Deux des plaignants, Ferjeux van der Stigghel et Jean-Philippe Cecile, ont accepté de témoigner publiquement. Le troisième, qui préfère garder l’anonymat, avait déjà tenté d’alerter en 2006 et 2008, notamment à travers des commentaires sur des blogs et des courriers adressés à des associations d’aide aux victimes. Ces alertes coïncidaient avec une rétrospective majeure du travail de Bernard Faucon, organisée à la Maison européenne de la photographie à Paris.

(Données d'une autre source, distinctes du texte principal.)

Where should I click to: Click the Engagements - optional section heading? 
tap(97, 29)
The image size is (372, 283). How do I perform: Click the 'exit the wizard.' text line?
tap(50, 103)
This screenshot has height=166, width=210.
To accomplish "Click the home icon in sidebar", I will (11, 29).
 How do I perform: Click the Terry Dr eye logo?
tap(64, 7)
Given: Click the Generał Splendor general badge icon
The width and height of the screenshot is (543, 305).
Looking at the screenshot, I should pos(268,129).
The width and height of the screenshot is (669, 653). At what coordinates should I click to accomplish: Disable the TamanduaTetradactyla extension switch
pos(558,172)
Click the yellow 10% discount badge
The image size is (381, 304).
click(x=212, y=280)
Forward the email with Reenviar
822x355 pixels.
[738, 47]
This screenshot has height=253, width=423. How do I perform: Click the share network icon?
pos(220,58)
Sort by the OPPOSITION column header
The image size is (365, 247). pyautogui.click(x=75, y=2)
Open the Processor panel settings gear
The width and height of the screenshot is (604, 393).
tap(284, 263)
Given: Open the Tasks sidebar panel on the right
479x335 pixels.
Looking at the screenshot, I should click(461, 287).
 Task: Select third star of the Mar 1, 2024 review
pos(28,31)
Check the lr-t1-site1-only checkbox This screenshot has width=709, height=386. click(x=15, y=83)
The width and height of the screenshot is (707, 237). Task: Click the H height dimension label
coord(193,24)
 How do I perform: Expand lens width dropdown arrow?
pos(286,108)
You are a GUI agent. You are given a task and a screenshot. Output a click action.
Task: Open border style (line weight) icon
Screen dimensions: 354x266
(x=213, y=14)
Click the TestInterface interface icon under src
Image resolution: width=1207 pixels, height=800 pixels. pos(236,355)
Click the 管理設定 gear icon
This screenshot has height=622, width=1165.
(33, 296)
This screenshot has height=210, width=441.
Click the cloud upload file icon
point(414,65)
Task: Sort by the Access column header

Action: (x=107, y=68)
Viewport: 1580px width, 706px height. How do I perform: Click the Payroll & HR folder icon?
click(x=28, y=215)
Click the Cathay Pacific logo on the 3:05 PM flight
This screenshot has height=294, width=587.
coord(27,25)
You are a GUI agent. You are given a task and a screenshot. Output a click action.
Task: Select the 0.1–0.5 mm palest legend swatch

Un système de prédation présumé
Les accusations mettent en lumière un système de prédation qui aurait été mis en place par Bernard Faucon et son entourage. Ferjeux van der Stigghel, aujourd’hui âgé de 61 ans, décrit un environnement à double visage : « Saint-Martian ressemblait à un conte de fées, mais c’était aussi un lieu où des prédateurs trouvaient leurs proies. » Ce lieu, autrefois une colonie de vacances tenue par les parents de Faucon, aurait été utilisé pour attirer des jeunes garçons, parfois très jeunes, sous prétexte de séances photographiques ou d’événements festifs.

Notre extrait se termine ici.